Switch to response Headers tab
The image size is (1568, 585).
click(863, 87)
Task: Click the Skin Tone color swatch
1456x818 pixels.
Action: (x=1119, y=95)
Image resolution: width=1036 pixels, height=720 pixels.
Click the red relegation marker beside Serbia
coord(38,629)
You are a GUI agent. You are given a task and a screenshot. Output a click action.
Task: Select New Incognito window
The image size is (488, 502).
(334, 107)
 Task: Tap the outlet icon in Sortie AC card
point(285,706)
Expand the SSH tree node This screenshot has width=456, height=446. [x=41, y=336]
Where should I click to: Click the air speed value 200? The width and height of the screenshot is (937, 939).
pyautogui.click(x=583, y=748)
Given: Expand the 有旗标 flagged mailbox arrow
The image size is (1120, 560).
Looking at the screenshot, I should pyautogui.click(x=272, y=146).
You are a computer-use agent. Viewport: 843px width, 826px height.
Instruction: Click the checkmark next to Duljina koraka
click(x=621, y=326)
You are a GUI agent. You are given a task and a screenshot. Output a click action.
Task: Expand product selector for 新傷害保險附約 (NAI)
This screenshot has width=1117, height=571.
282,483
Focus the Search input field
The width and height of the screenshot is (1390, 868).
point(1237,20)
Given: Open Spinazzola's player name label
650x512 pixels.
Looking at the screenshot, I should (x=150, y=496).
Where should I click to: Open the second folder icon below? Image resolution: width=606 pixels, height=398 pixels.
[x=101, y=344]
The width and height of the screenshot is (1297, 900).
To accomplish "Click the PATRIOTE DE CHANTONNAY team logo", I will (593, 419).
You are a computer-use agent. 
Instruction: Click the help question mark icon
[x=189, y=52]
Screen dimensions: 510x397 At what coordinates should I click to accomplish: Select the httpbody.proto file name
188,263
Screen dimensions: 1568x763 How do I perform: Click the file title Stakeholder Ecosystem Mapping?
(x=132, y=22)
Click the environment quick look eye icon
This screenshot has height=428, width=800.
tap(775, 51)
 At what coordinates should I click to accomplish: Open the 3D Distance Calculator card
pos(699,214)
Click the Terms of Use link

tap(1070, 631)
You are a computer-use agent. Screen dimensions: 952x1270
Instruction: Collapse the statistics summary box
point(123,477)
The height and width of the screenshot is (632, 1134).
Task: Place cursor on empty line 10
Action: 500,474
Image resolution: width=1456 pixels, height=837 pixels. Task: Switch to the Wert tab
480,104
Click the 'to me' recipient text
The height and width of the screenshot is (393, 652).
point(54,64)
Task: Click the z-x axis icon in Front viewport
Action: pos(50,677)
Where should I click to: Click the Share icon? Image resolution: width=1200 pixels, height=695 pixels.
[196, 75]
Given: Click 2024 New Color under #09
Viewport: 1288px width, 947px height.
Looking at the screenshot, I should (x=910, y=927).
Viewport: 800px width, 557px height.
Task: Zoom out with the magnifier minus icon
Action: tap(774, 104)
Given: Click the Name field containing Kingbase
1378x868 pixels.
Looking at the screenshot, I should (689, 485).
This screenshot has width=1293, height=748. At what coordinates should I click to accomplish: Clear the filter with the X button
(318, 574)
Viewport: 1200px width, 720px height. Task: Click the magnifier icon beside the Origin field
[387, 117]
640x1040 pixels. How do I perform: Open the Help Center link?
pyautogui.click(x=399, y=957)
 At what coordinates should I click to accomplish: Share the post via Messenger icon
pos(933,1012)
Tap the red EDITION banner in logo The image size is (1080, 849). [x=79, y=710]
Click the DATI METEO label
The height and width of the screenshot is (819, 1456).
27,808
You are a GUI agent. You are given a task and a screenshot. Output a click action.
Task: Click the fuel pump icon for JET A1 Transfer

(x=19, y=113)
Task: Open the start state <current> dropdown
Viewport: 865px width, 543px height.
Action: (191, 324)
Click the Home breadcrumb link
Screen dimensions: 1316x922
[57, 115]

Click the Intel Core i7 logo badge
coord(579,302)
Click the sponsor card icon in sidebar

^^^^^^^^

Copy all of the data above verbatim, line for line.

Switch to response Headers tab
The image size is (1568, 585).
click(863, 87)
Task: Click the Skin Tone color swatch
1456x818 pixels.
Action: (x=1119, y=95)
Image resolution: width=1036 pixels, height=720 pixels.
Click the red relegation marker beside Serbia
coord(38,629)
You are a GUI agent. You are given a task and a screenshot. Output a click action.
Task: Select New Incognito window
The image size is (488, 502).
(334, 107)
 Task: Tap the outlet icon in Sortie AC card
point(285,706)
Expand the SSH tree node This screenshot has width=456, height=446. [x=41, y=336]
Where should I click to: Click the air speed value 200? The width and height of the screenshot is (937, 939).
pyautogui.click(x=583, y=748)
Given: Expand the 有旗标 flagged mailbox arrow
The image size is (1120, 560).
Looking at the screenshot, I should pyautogui.click(x=272, y=146).
You are a computer-use agent. Viewport: 843px width, 826px height.
Instruction: Click the checkmark next to Duljina koraka
click(x=621, y=326)
You are a GUI agent. You are given a task and a screenshot. Output a click action.
Task: Expand product selector for 新傷害保險附約 (NAI)
This screenshot has width=1117, height=571.
282,483
Focus the Search input field
The width and height of the screenshot is (1390, 868).
point(1237,20)
Given: Open Spinazzola's player name label
650x512 pixels.
Looking at the screenshot, I should (x=150, y=496).
Where should I click to: Open the second folder icon below? Image resolution: width=606 pixels, height=398 pixels.
[x=101, y=344]
The width and height of the screenshot is (1297, 900).
To accomplish "Click the PATRIOTE DE CHANTONNAY team logo", I will (593, 419).
You are a computer-use agent. 
Instruction: Click the help question mark icon
[x=189, y=52]
Screen dimensions: 510x397 At what coordinates should I click to accomplish: Select the httpbody.proto file name
188,263
Screen dimensions: 1568x763 How do I perform: Click the file title Stakeholder Ecosystem Mapping?
(x=132, y=22)
Click the environment quick look eye icon
This screenshot has height=428, width=800.
tap(775, 51)
 At what coordinates should I click to accomplish: Open the 3D Distance Calculator card
pos(699,214)
Click the Terms of Use link

tap(1070, 631)
You are a computer-use agent. Screen dimensions: 952x1270
Instruction: Collapse the statistics summary box
point(123,477)
The height and width of the screenshot is (632, 1134).
Task: Place cursor on empty line 10
Action: 500,474
Image resolution: width=1456 pixels, height=837 pixels. Task: Switch to the Wert tab
480,104
Click the 'to me' recipient text
The height and width of the screenshot is (393, 652).
point(54,64)
Task: Click the z-x axis icon in Front viewport
Action: pos(50,677)
Where should I click to: Click the Share icon? Image resolution: width=1200 pixels, height=695 pixels.
[196, 75]
Given: Click 2024 New Color under #09
Viewport: 1288px width, 947px height.
Looking at the screenshot, I should (x=910, y=927).
Viewport: 800px width, 557px height.
Task: Zoom out with the magnifier minus icon
Action: tap(774, 104)
Given: Click the Name field containing Kingbase
1378x868 pixels.
Looking at the screenshot, I should (689, 485).
This screenshot has width=1293, height=748. At what coordinates should I click to accomplish: Clear the filter with the X button
(318, 574)
Viewport: 1200px width, 720px height. Task: Click the magnifier icon beside the Origin field
[387, 117]
640x1040 pixels. How do I perform: Open the Help Center link?
pyautogui.click(x=399, y=957)
 At what coordinates should I click to accomplish: Share the post via Messenger icon
pos(933,1012)
Tap the red EDITION banner in logo The image size is (1080, 849). [x=79, y=710]
Click the DATI METEO label
The height and width of the screenshot is (819, 1456).
27,808
You are a GUI agent. You are given a task and a screenshot. Output a click action.
Task: Click the fuel pump icon for JET A1 Transfer

(x=19, y=113)
Task: Open the start state <current> dropdown
Viewport: 865px width, 543px height.
Action: (191, 324)
Click the Home breadcrumb link
Screen dimensions: 1316x922
[57, 115]

Click the Intel Core i7 logo badge
coord(579,302)
Click the sponsor card icon in sidebar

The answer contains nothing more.